Hey everyone, welcome to CMO chats. My name is Ryan. I’m the CMO at StackAdapt.

 

Why don’t you start by telling us a bit about yourself and your role at StackAdapt?

I’ve been with the company for almost a year this week. We’re an incredibly fast-growing ad tech company, and I’ve been leading global marketing for the last year. It’s an incredible, talented team. We have a fully remote workforce, founded in Toronto 10 years ago. We started in Toronto but have scaled to have employees all over the world. I have a team at StackAdapt across all the different disciplines of Product Marketing, Demand Generation, Comms, PR, Brand, Field Marketing, Events, and our international regional team. It’s been a great year and a very special place to be.

 

Can you tell us a bit about yourself and how you got into marketing?

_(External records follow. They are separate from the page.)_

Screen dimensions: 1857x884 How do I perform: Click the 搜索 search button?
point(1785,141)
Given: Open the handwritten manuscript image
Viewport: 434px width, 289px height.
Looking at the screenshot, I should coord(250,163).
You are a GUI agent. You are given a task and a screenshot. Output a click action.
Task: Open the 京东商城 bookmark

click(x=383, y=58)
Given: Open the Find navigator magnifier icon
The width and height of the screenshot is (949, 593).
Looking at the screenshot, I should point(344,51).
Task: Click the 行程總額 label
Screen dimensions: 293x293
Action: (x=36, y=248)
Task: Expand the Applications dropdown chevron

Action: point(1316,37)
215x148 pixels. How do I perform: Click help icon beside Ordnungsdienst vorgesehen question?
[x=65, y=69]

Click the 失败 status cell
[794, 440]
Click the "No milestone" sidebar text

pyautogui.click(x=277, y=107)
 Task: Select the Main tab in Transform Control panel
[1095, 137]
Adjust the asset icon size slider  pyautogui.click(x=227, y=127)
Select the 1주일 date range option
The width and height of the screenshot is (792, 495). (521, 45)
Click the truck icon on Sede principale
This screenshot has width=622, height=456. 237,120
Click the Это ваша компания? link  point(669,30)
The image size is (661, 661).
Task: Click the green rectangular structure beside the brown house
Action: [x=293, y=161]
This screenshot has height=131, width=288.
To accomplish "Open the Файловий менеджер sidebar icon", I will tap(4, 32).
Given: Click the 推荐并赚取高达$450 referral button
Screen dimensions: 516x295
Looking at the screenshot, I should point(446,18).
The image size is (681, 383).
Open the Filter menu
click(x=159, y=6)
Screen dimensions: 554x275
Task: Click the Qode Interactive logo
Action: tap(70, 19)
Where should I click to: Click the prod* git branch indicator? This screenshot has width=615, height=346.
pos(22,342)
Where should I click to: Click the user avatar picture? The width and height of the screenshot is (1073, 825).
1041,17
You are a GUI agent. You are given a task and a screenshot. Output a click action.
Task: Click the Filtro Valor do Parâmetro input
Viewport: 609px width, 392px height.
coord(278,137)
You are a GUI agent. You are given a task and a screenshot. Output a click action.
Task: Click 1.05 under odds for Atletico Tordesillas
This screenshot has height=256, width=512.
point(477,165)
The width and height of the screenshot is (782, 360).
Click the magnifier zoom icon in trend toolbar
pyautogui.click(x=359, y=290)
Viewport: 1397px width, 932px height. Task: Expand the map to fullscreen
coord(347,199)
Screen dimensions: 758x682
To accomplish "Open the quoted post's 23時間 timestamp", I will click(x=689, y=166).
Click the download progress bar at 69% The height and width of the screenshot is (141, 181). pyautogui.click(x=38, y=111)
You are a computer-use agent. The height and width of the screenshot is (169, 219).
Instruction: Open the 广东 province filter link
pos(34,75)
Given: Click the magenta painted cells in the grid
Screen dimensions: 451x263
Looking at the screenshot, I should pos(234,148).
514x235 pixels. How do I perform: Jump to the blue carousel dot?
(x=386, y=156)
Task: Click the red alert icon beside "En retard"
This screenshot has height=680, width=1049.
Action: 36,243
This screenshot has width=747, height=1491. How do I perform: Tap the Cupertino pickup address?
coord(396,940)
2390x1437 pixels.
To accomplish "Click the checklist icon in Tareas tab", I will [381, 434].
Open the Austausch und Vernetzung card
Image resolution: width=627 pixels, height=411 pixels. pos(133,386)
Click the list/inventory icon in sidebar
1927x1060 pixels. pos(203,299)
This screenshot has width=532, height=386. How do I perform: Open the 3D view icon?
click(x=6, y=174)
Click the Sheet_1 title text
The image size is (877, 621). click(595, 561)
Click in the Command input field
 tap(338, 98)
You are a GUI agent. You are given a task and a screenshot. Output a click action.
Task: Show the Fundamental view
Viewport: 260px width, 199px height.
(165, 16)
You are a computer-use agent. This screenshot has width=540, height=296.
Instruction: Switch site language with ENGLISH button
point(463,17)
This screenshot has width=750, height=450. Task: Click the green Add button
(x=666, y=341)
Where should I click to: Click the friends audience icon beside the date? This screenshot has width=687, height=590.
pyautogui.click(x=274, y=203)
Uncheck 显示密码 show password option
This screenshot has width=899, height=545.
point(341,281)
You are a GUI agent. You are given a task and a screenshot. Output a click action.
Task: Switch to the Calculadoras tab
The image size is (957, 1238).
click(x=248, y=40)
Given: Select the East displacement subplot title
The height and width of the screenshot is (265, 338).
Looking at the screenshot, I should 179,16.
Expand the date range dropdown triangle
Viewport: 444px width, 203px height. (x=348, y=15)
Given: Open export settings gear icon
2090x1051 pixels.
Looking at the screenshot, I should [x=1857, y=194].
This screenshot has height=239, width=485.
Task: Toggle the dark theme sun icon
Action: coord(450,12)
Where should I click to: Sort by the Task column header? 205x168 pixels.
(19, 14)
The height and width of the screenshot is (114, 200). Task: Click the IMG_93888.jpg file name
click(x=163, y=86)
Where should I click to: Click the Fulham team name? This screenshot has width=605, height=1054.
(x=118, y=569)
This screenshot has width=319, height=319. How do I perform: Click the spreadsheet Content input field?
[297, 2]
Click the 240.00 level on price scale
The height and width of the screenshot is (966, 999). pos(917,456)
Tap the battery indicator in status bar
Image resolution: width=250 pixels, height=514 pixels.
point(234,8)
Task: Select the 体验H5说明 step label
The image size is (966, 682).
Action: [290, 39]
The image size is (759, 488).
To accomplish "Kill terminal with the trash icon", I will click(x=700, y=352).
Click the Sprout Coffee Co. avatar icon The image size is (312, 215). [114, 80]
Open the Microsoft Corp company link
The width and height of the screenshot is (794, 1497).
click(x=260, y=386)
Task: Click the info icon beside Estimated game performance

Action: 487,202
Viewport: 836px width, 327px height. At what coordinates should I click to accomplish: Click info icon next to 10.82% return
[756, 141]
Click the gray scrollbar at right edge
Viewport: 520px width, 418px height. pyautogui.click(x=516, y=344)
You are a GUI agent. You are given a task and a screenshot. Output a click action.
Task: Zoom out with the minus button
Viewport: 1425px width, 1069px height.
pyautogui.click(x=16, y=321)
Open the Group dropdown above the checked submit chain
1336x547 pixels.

I started out of college. A neighbour who was a good mentor to me growing up had a company and needed someone to help him out. I started working there, and they needed someone to do marketing. So, I started wearing a lot of hats, writing a lot of content, and running our email programs back then. It was really helpful for me. I started to love the creative side of things and the data side of things. I worked there for several years, learned a lot, and learned about business. I went on to another tech company where I learned as well. Then I got a call one day from a friend who was running sales at Qualtrics. He said, “We want you to use our software,” and we went to lunch as more of a sales call. I listened to him just to catch up, mostly. At the end of the meeting, he said, “You’d actually be great working here. You should come and meet our team. Come meet our CEO.” That was when we had fewer than 100 employees, or so around that time. I met Ryan Smith, the founder of Qualtrics, and joined as the first product marketer there. I was involved in a lot of our category creation of experience management, and a lot of our launch of our CX business, our customer experience business, that went to $100 million in revenue very quickly, probably the fastest company at the time. That was a journey I’m incredibly grateful for. I went from Product Marketing, launching products and solutions, to building out our global field marketing strategy and our enterprise marketing strategy. That was an incredible time. We were then acquired by SAP, which was all about the messaging around experience data and operational data. We were the world leader, I believe, in experiential data. SAP claimed and mentioned operational data connecting the X and O. We had an elevator in the building with X and O for Valentine’s Day that we put up, and the X and O came together. It was a powerful learning about category and what that can do for a brand.

Long story short, I was recruited to lead marketing at MX. It’s a local tech company growing very rapidly in Utah. I ran marketing there and scaled it for five years. Then, a year ago, a group agency reached out to me and said, “There’s a really special company called StackAdapt. They are growing incredibly fast, hired about 400 people last year, 1400 employees globally, one of the most special companies that they’ve ever seen.” It seemed too good to be true, but I definitely had more to do at MX. I said, “You know what? I’ll meet with the founder and let’s see what they’re all about.” I immediately knew that there was a special founding team, a special company, and I joined in May last year. I’ve been building and growing since.

 

What would you say is your main marketing focus for StackAdapt at the moment?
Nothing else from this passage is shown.